Data were available for read across substance 'Aspartic acid, N-(3-carboxy-1-oxo-sulfopropyl)-N-(C16-C18 (even numbered), C18unsaturated alkyl) tetrasodium salts'

- A supporting 14-day dose-range-finding was conducted with test item containing 34.4% active ingredient (Hansen, 2013d). Male and female rats were treated orally with 100, 300 or 1000 mg act. ing. /kg bw/day. No rats died prematurely nor revealed any test item-related changes in behaviour, external appearance or faeces. No changes in body weight and body weight gain, food and drinking water consumption or for relative and absolute organ weights were noted at any of the tested dose levels. Macroscopic examination revealed no test item-related changes at any of the tested dose levels.
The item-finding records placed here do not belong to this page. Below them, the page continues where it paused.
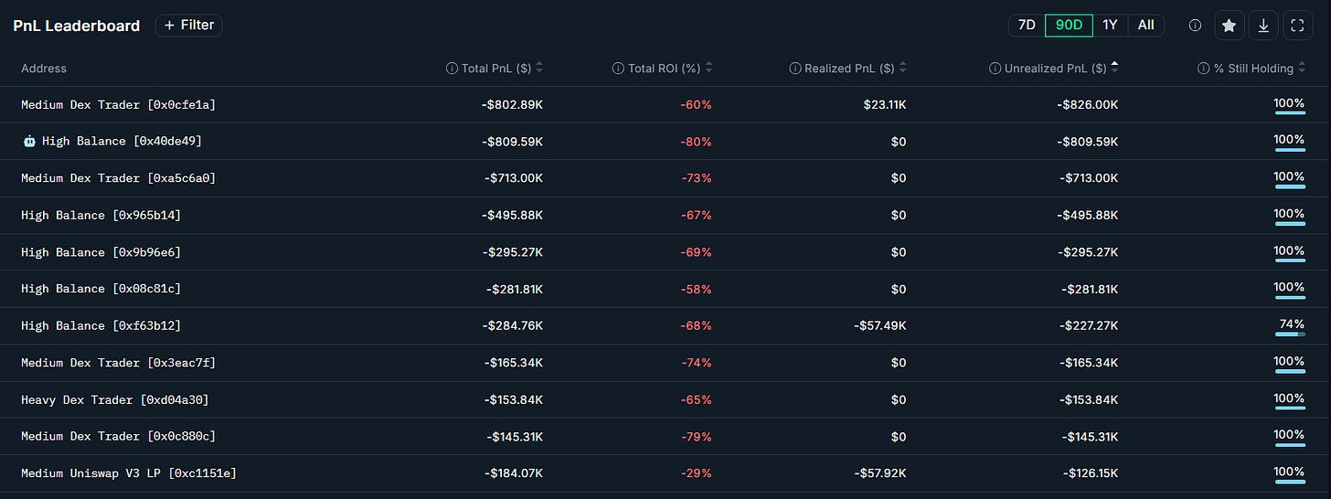Click the star favorite icon
1331x499 pixels.
[1230, 26]
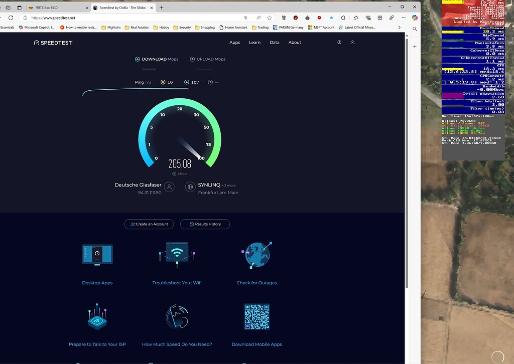Click the Create an Account button
514x364 pixels.
pos(149,224)
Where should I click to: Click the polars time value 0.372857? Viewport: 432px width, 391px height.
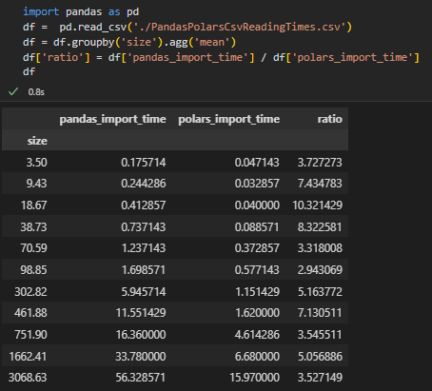[x=257, y=247]
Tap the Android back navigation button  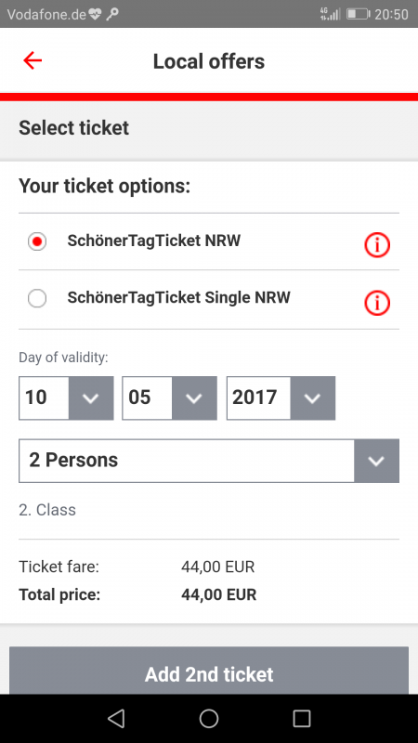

Maximum tolerated dose was 1000 mg/kg bw.

- In a key subchronic repeated dose toxicity study, 160 Sprague-Dawley albino rats, 80 of each sex, were fed a control diet, or 0.50, 2.00 or 8.00 g/kg /day of test item mixed in the diet (Tegeris and Underwood, 1976a). The liquid test item contained 35.8% active ingredient, which was taken into account for the dosages. The high dose was reduced to 4.00 g/kg/day mixed in the diet for weeks five through to termination. The study showed decreased body weight gain, feed consumption and food efficiency at the mid dose and high dose levels and increased SGOT and SGPT at the high dose. Further hematuria was seen in the mid and high dose rats, various organ weights were decreased (e.g. decrease in adrenal and gonadal weight in high dose groups; decrease in pituitary weight in females of high dose group) and lower urinary tract pathology was seen in 2 high dosed rats. It thus appeared that the NOEL in the rat was below 0.50 g/kg/day, however 0.5g act.ingr./kg bw/day can be considered as NOAEL.
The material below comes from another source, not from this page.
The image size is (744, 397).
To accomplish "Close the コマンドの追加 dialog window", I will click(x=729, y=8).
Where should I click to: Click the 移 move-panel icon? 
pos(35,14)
- In another subchronic repeated dose toxicity study, test item containing 35.8% active ingredient was given in the diet to purebred beagle dogs for ninety days (Tegeris and Underwood, 1976b). Thirty-two purebred beagle dogs, sixteen of each sex, with an average age of three to four months, were fed the control diet or 0.062, 0.250 or 1.000 g act.ingr. /kg bw/day thoroughly mixed in the diet. The dogs were carefully observed for the duration of the experiment and several hematological and biochemical parameters were conducted while the experiment was in progress. At the conclusion of the experiment all dogs were necropsied and all organs and tissues were examined histologically. These studies have shown that the test substance interfered with the average daily feed consumption of the mid-dose female and high dose test dogs and decreased the rate of bodyweight gain of the high dose test dogs when fed to them under the conditions of this experiment. Otherwise it was harmless up to 1 g/kg bw/day; a NOAEL of 0.250 g/kg bw/day can be considered.
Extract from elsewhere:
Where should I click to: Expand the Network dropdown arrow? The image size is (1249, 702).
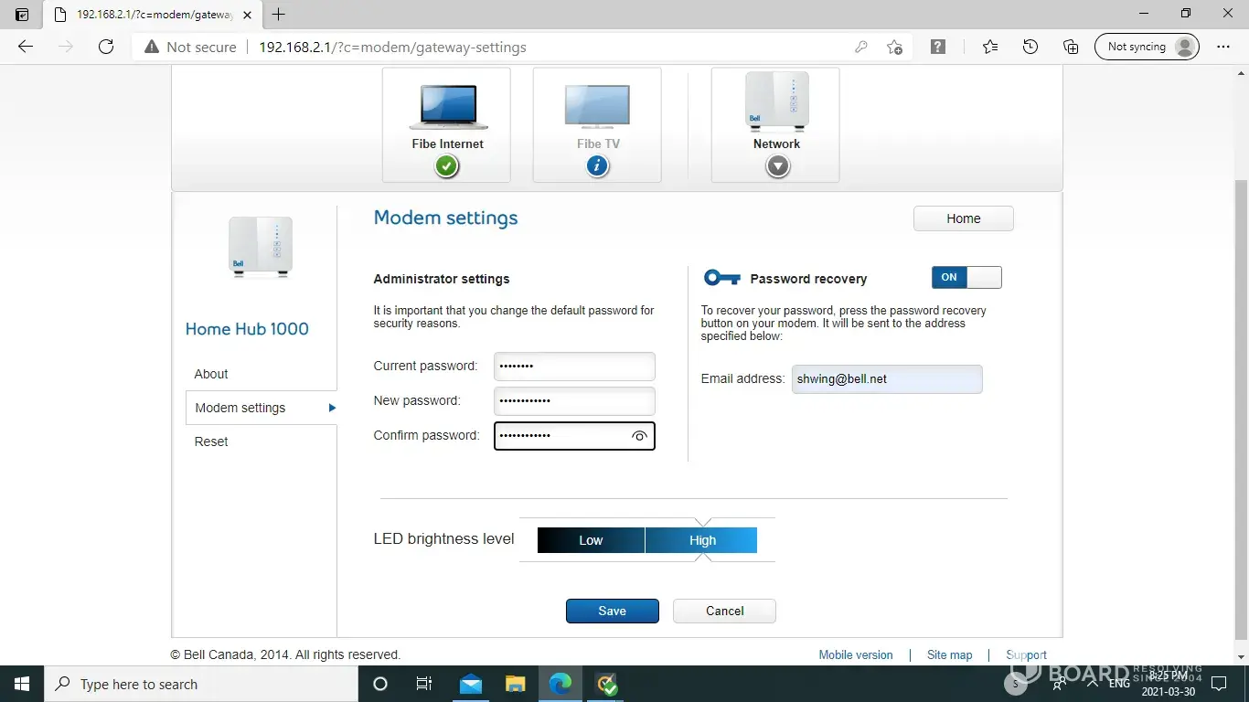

- In conclusion, NOAEL-level of 500 mg/kg bw for systemic toxicity was observed in a dietary subchronic toxicity study in the rat with read-across substance 'Aspartic acid, N-(3-carboxy-1-oxo-sulfopropyl)-N-(C16-C18 (even numbered), C18unsaturated alkyl) tetrasodium salts'.

 

Conclusion

- The NOAEL of 300 mg/kg bw in the OECD 422 study with 'Butanedioic acid, 2(or 3)-sulfo-, 4-[2-[(1-oxo(C12-C18(even numbered) and C18unsaturated)alkyl))amino]ethyl]esters, disodium salts' was considered as the most reliable and conservative value, therefore this was selected as the descriptor for DNEL calculations.

- Further information supporting the safety of the test substance is provided in the read across justification for the N2 and N3 subgroups, showing that all substances in these groups had similar NOAELs (justification with data matrix separately attached in Section 13).

 

Justification for selection of repeated dose toxicity via oral route - systemic effects endpoint: Key study 

Repeated dose toxicity: via oral route - systemic effects (target organ) digestive: liver; digestive: stomach

Justification for classification or non-classification

Based on these results and according to CLP (No. 1272/2008 of 16 December 2008), the test substance does not have to be classified and has no obligatory labelling requirement for repeated dose toxicity.